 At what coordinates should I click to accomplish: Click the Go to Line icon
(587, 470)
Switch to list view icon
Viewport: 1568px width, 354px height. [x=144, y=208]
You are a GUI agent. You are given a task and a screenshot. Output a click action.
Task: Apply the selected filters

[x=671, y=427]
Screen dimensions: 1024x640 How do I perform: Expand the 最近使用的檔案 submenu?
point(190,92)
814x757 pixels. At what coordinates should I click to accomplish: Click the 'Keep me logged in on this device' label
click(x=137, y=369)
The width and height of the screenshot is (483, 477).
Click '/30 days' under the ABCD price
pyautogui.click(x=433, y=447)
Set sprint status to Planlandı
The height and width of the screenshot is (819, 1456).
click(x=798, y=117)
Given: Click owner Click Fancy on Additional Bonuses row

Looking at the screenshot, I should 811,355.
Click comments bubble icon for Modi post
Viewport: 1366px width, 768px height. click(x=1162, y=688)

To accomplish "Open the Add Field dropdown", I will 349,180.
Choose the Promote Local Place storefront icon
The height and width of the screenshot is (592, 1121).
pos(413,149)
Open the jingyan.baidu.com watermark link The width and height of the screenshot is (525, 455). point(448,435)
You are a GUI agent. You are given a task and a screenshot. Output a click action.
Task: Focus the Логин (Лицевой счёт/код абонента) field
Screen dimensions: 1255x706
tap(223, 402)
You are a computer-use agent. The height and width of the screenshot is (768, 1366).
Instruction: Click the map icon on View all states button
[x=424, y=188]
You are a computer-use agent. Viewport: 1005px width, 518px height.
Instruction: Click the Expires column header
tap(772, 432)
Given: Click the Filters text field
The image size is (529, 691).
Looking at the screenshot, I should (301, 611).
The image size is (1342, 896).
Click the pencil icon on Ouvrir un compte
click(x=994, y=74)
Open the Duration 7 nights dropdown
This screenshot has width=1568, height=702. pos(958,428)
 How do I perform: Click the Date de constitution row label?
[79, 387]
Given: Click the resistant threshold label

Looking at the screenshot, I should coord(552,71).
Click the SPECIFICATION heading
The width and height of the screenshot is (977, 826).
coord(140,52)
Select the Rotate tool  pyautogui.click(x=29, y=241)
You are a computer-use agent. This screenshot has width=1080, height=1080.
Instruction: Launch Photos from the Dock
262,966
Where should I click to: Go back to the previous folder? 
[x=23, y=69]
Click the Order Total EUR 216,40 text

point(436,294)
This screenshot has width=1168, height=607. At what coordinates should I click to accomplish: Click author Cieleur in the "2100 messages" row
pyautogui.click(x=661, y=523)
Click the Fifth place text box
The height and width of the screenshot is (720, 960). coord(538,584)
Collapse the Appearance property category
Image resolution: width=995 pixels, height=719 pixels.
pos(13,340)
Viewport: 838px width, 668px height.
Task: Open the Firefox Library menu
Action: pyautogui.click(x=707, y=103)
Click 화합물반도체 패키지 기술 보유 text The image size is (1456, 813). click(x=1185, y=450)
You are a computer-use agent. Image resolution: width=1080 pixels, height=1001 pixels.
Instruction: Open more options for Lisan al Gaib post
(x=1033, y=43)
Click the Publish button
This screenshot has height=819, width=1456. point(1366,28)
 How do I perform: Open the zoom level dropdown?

▶ **What to produce**
Among the lines above, find each one containing the string "agent" and copy it.

▶ **Exercise answer**
You are a GUI agent. You are given a task and a screenshot. Output a click action.
You are a GUI agent. You are given a task and a screenshot. Output a click action.
You are a computer-use agent. The height and width of the screenshot is (768, 1366).
You are a computer-use agent. Viewport: 1005px width, 518px height.
You are a computer-use agent. This screenshot has width=1080, height=1080.
You are a computer-use agent. Image resolution: width=1080 pixels, height=1001 pixels.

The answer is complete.